What to do: The records need to be set down again exactly as they appear.

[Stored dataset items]
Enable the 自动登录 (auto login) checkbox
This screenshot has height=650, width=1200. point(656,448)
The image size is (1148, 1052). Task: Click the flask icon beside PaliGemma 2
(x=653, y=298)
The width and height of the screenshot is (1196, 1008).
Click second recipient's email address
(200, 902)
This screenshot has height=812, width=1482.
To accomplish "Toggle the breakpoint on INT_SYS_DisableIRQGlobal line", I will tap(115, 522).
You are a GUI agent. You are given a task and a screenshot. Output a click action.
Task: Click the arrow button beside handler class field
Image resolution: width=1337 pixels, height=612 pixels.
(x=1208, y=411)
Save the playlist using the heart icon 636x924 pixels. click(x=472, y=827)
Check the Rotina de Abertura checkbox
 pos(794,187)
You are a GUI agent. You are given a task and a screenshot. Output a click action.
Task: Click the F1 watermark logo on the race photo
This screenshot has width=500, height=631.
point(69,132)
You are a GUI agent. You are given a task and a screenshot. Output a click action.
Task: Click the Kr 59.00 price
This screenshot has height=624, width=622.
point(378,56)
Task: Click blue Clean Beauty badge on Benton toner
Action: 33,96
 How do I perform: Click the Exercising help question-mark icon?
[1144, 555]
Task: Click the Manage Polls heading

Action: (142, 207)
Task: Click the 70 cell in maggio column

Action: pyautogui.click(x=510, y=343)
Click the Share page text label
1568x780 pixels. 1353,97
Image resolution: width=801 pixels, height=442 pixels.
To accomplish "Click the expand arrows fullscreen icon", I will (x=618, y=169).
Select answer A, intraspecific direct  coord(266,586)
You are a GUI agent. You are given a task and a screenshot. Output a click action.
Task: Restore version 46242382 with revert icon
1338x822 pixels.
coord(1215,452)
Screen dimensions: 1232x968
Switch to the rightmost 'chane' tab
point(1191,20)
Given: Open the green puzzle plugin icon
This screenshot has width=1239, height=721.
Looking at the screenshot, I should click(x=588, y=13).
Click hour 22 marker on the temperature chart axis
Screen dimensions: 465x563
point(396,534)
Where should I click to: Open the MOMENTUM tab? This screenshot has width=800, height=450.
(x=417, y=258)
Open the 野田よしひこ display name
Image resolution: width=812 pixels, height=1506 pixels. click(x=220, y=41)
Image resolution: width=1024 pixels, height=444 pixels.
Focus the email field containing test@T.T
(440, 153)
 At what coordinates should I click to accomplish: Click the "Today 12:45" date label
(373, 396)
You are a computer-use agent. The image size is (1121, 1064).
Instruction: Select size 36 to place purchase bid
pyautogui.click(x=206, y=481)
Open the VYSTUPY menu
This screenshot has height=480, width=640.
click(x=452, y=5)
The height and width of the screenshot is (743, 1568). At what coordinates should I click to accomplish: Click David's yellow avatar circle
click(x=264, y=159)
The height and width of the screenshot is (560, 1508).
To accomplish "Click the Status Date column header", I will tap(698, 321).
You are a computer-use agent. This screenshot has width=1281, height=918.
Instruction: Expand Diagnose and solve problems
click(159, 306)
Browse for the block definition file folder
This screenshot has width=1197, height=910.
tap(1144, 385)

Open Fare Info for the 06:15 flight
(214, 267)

Task solution:
Enable the 自动登录 (auto login) checkbox
This screenshot has height=650, width=1200. point(656,448)
The image size is (1148, 1052). Task: Click the flask icon beside PaliGemma 2
(x=653, y=298)
The width and height of the screenshot is (1196, 1008).
Click second recipient's email address
(200, 902)
This screenshot has height=812, width=1482.
To accomplish "Toggle the breakpoint on INT_SYS_DisableIRQGlobal line", I will tap(115, 522).
You are a GUI agent. You are given a task and a screenshot. Output a click action.
Task: Click the arrow button beside handler class field
Image resolution: width=1337 pixels, height=612 pixels.
(x=1208, y=411)
Save the playlist using the heart icon 636x924 pixels. click(x=472, y=827)
Check the Rotina de Abertura checkbox
 pos(794,187)
You are a GUI agent. You are given a task and a screenshot. Output a click action.
Task: Click the F1 watermark logo on the race photo
This screenshot has width=500, height=631.
point(69,132)
You are a GUI agent. You are given a task and a screenshot. Output a click action.
Task: Click the Kr 59.00 price
This screenshot has height=624, width=622.
point(378,56)
Task: Click blue Clean Beauty badge on Benton toner
Action: 33,96
 How do I perform: Click the Exercising help question-mark icon?
[1144, 555]
Task: Click the Manage Polls heading

Action: (142, 207)
Task: Click the 70 cell in maggio column

Action: pyautogui.click(x=510, y=343)
Click the Share page text label
1568x780 pixels. 1353,97
Image resolution: width=801 pixels, height=442 pixels.
To accomplish "Click the expand arrows fullscreen icon", I will (x=618, y=169).
Select answer A, intraspecific direct  coord(266,586)
You are a GUI agent. You are given a task and a screenshot. Output a click action.
Task: Restore version 46242382 with revert icon
1338x822 pixels.
coord(1215,452)
Screen dimensions: 1232x968
Switch to the rightmost 'chane' tab
point(1191,20)
Given: Open the green puzzle plugin icon
This screenshot has width=1239, height=721.
Looking at the screenshot, I should click(x=588, y=13).
Click hour 22 marker on the temperature chart axis
Screen dimensions: 465x563
point(396,534)
Where should I click to: Open the MOMENTUM tab? This screenshot has width=800, height=450.
(x=417, y=258)
Open the 野田よしひこ display name
Image resolution: width=812 pixels, height=1506 pixels. click(x=220, y=41)
Image resolution: width=1024 pixels, height=444 pixels.
Focus the email field containing test@T.T
(440, 153)
 At what coordinates should I click to accomplish: Click the "Today 12:45" date label
(373, 396)
You are a computer-use agent. The image size is (1121, 1064).
Instruction: Select size 36 to place purchase bid
pyautogui.click(x=206, y=481)
Open the VYSTUPY menu
This screenshot has height=480, width=640.
click(x=452, y=5)
The height and width of the screenshot is (743, 1568). At what coordinates should I click to accomplish: Click David's yellow avatar circle
click(x=264, y=159)
The height and width of the screenshot is (560, 1508).
To accomplish "Click the Status Date column header", I will tap(698, 321).
You are a computer-use agent. This screenshot has width=1281, height=918.
Instruction: Expand Diagnose and solve problems
click(159, 306)
Browse for the block definition file folder
This screenshot has width=1197, height=910.
tap(1144, 385)

Open Fare Info for the 06:15 flight
(214, 267)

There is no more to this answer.